Jessica Quintana was surrounded by activists and mentors. Supported by her family then and now, Quintana’s activism continued and grew right into the challenge that Centro CHA presented and she accepted. Over the years, Quintana would work to impact the lives for low- income Hispanic/Latino communities in Long Beach. Her areas of concern range from health to employment, immigration to anti-violence efforts and social justice. Through the Summer Night Lights (SNL) Violence Reduction Initiative launched in 2010, Centro CHA worked, in collaboration with many community partners, to focus on reducing crime during the summer months typically known as the peak time for violence. They gathered public and private investment to, “…support more than 100 jobs for youth, and including gang prevention, and intervention programs and services coupled with recreational, and sports programs offered at eight park locations in Long Beach.”
A task that Centro CHA and Jessica Quintana embrace
One area of particular interest of Centro CHA is reentry for ex-offenders. Every week, California state prisons and county jails release felons and those who served their sentences for misdemeanors. They arrive in communities, sometimes homeless, no prospect of work, separated from their families, and with no support systems. It’s a task that Centro CHA and Jessica Quintana embrace. She knows it’s a system that’s broken.
“The system is not set up to help a lot of folks through our environment, through our schools, through our government, and in our homes.”
Quintana explains that it’s easy for young people to get lost in the cracks when the system breaks down and is not working.
“So, what we have to do as a community, as a government, as an education system, our parents, our homes, is to look at our systems. You know, how are they working?
Jessica Quintana views the issue holistically. It’s a pipeline that stretches from education to jobs for the parents to housing, the environment, and the question of whether all neighborhoods are equal when it comes to resources.

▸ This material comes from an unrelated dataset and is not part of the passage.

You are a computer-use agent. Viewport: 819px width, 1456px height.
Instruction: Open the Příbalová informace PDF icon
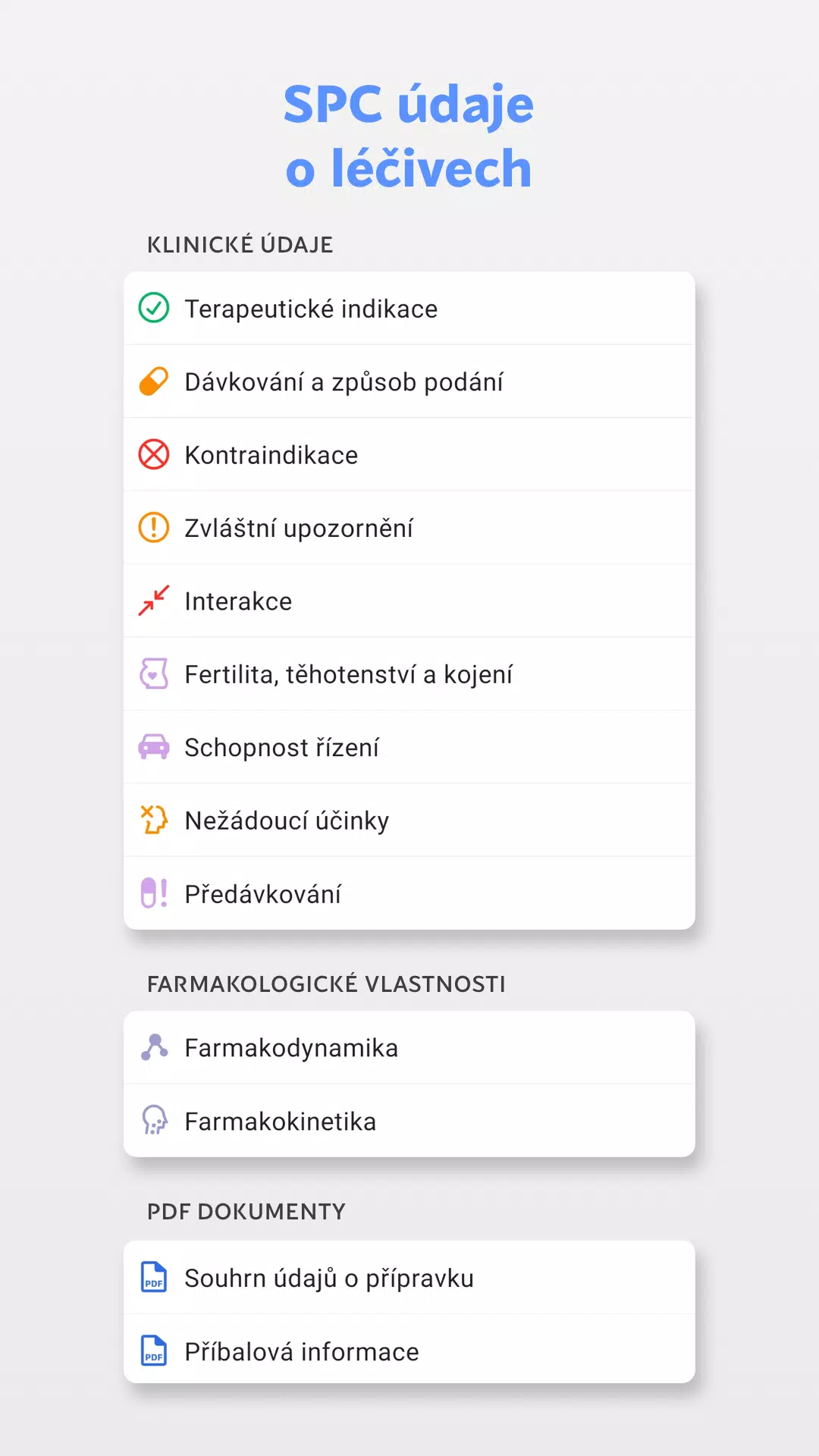point(154,1351)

“We can no longer dance around, ‘They got an abundance of resources over there but we don’t have the resources here’. No community should look different.”
Quintana states the solution clearly. “It’s going to have to come down to equity. We have to have equity in every space.” She’s emphatic that the likelihood of your life’s direction shouldn’t depend just on where you live. She was lucky to have been exposed to summer jobs, mentors, and opportunities. But, it could have been different in a time when heroin was prevalent and gangs were ubiquitous. Time has shrunk the resources to address these present problems.

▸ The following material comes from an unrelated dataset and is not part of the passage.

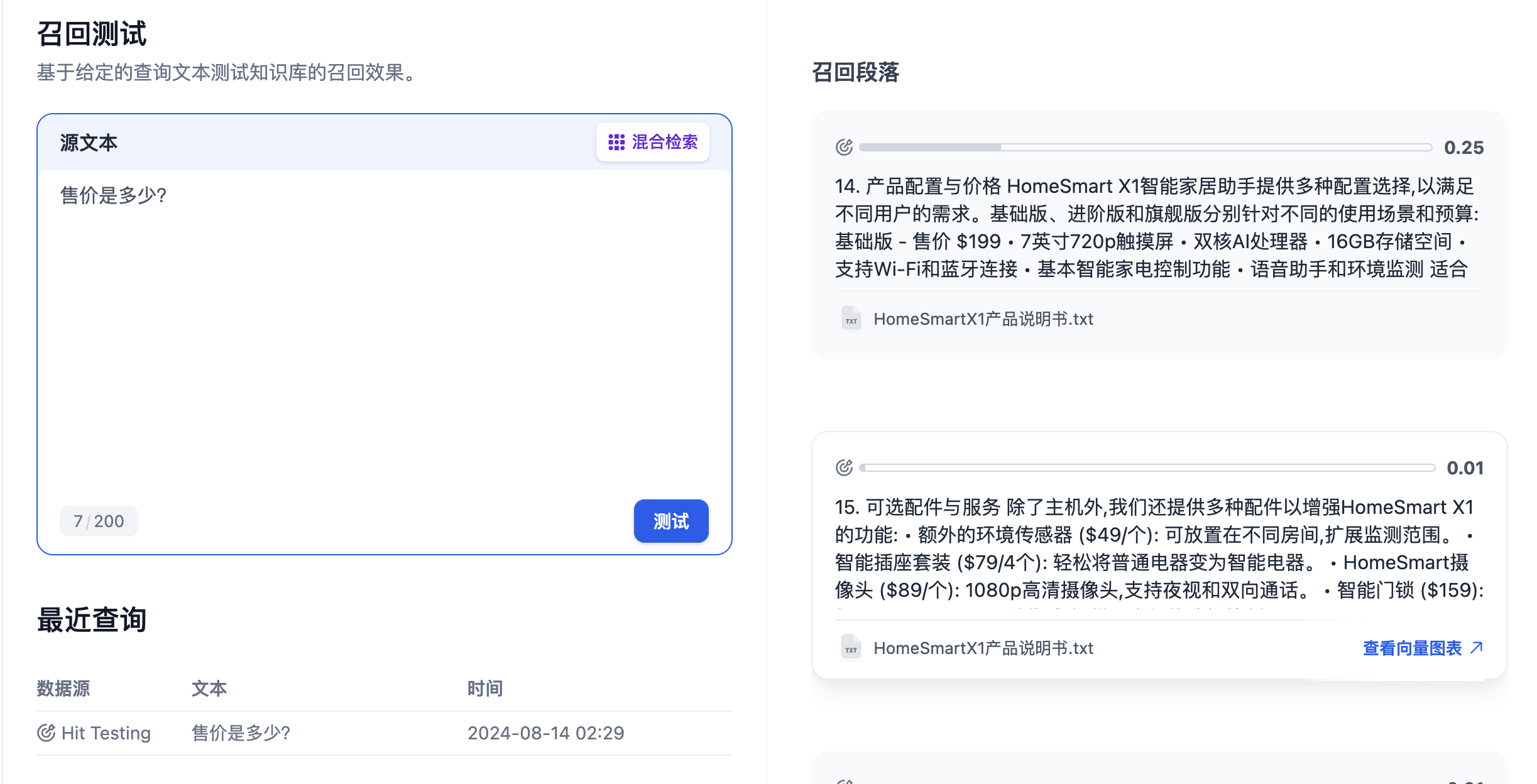Click target icon on 0.25 score paragraph
This screenshot has width=1537, height=784.
coord(844,148)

“What we’ve seen is more and more less and less of resources.”
The change can only come when everyone who has a role to play sits at the table and works together. Everyone with a resource and a solution has to come to bear on a comprehensive plan that addresses both the systematic challenges and the individual’s needs.
Save the Date
On a lighter but equally important note is the upcoming Nuestra Imagen Awards. Centro CHA is celebrating the awards’ twentieth year anniversary on September 29th at 5:30 PM in the Pacific Ballroom at the Long Beach Convention Center.
“These awards were started to really recognize the leadership in our community. We noticed that we had a real lack of leadership, folks out there that were really looking at how do we give back, how do we change our Latino communities.”
The recipients of the awards are recognized for their community service, the public service of elected officials, and from education and the business world. The awardees have given back to the community and the Nuestra Imagen Awards are, according to Jessica Quintana, to recognize them as champions. “It’s very important to highlight those folks.”